City officials are finalizing their own examination of public restroom facilities and are scheduled to present their findings to the City Council later this month. In the meantime, city spokeswoman Linda Tucker said parks restrooms aren't the only facilities available to the homeless.
Tucker said there are 86 locations throughout the city with public restrooms, including parks, public buildings and community centers. Of those, 29 have restrooms that are open 24 hours a day, Tucker said. She added there are 20 public restrooms in the central city, five of which are available 24 hours a day.
Tucker said that about 10 percent of park bathrooms are typically closed at any given time due to maintenance or vandalism.
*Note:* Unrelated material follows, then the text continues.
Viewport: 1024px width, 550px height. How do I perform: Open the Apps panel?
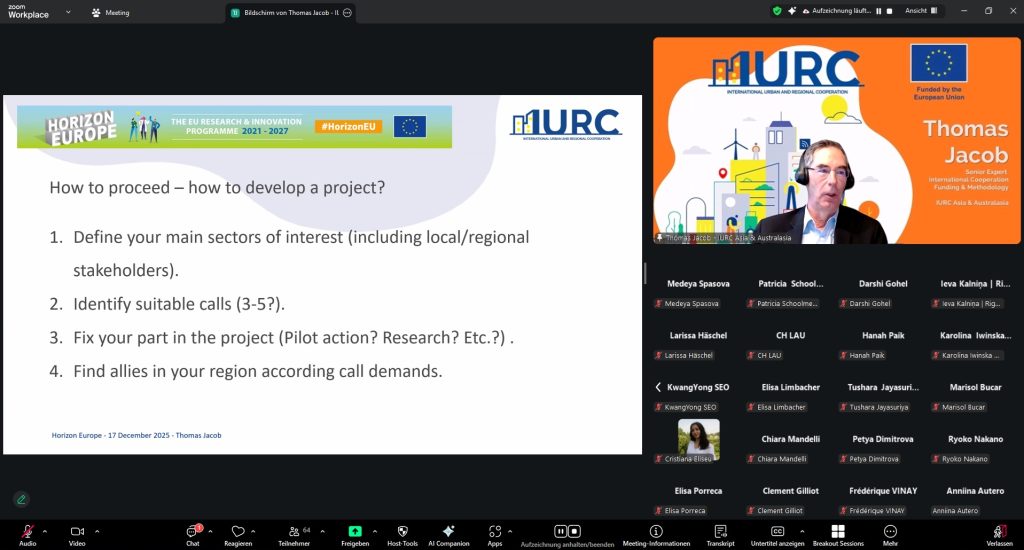coord(494,531)
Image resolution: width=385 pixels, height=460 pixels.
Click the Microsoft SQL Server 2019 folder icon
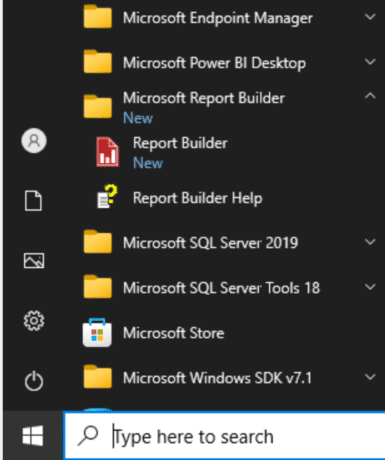97,241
Access to public restrooms may become a new battleground as city officials, neighborhood residents, homeless advocates and business interests debate how to ease the city's burgeoning homeless population. Mayor Darrell Steinberg and the City Council are emerging from a tense campaign to convince residents in North Sacramento that a 200-bed shelter in that neighborhood has been a success and are preparing to find at least two more shelter sites elsewhere in the city.
Homeless advocates have for months pleaded with the City Council to add public restrooms, especially downtown. But central city business leaders are concerned about concentrating restroom facilities in that part of town, especially as new investment is transforming many long-dormant blocks.
"We absolutely understand the need for accessible public restrooms, but placing them in areas with limited oversight and without fully understanding the impacts is not the right answer," said Michael Ault, head of the Downtown Sacramento Partnership. "This has the potential to make the existing impacts (of homelessness) even more challenging."
The projects being proposed by Erlenbusch could be costly. A “Portland Loo” project designed by police, fire and maintenance crews in that city costs about $90,000 per facility. A “community refresh center” in LA had a price tag of about $1.8 million.
Sacramento in 2016 tried a mobile restroom called Pit Stop, modeled after a program in San Francisco, in the city’s River District. It was staffed by two attendants and had three stalls, plus a trash receptacle. But it was abandoned after six months primarily because it would have cost $347,198 annually to operate.
In its first three-and-a-half months, the restroom was used more than 9,000 times and a needle disposal in the facility was used 649 times, according to a city staff report.
Erlenbusch said money for such innovations would be a smart investment. He pointed out that the city spends about $350,000 annually cleaning up waste from homeless people. That would support multiple “Portland Loos,” he said. “It would be a cost-effective investment to deliver dignity to homeless people and public hygiene to local businesses and residents.”